Harrison Randolph (December 8, 1871 – 1954) was the 13th President and professor of mathematics at the College of Charleston from 1897 to 1945.

Randolph was born in New Orleans, Louisiana to John Feild Randolph and Virginia Dashiell Randolph, née Bayard. He was a lineal descendant of Edward Randolph of the Bremo Plantation, who was his great-great-great grandfather and Benjamin Harrison V, a paternal ancestor who signed the Declaration of Independence. He attended the University of Virginia, graduating in 1892 with a Master of Arts degree, and continued graduate study there from 1892 through 1895 while also serving as an instructor in mathematics. During this time he also served as the organist in the University of Virginia Chapel and directed the Virginia Glee Club, leading the latter organization on tours through the Southeast. Randolph had been elected of the President of the University of Arkansas in 1892, but declined the position. In 1895, he was elected chair of Mathematics at the University of Arkansas, remaining there until 1897.

College of Charleston
In 1897, Randolph was elected president and Chair of Mathematics at the College of Charleston.
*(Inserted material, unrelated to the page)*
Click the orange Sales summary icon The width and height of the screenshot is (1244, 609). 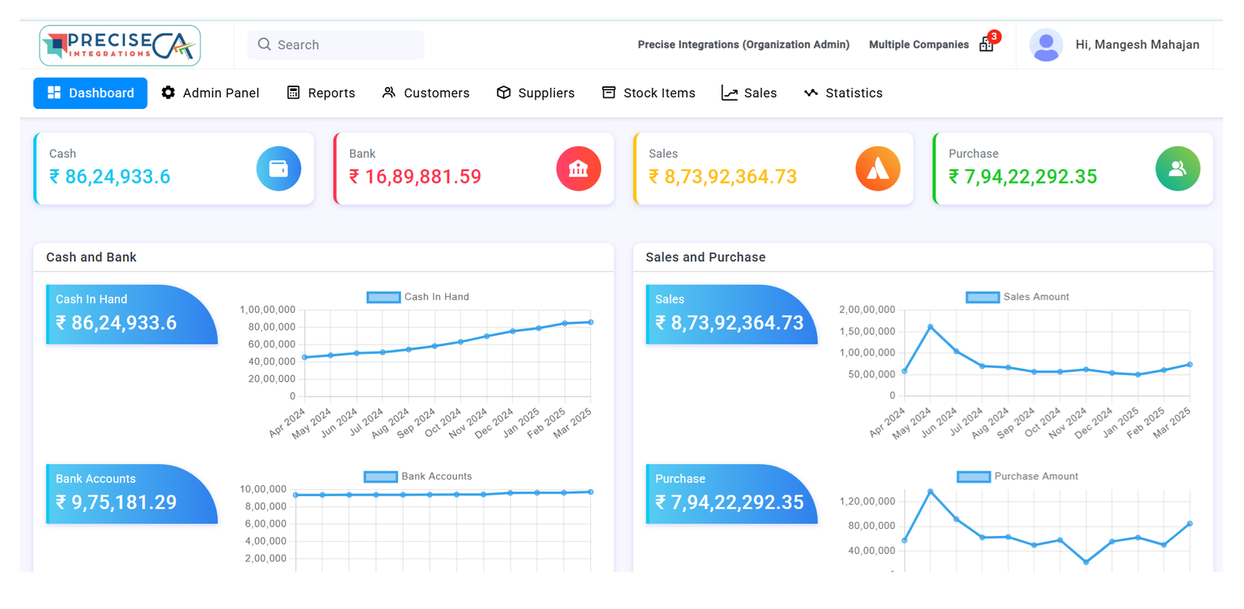tap(878, 169)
When he arrived, the college principally enrolled students from the city of Charleston, South Carolina. Under his presidency, the student body population changed as he led the building of residence halls and created scholarships to attract students from throughout South Carolina. He also oversaw the admission of women to the college in 1917. Under his leadership, the college grew from 68 students in 1905 to more than 400 in 1935.

Randolph was a member of Phi Beta Kappa and Alpha Tau Omega.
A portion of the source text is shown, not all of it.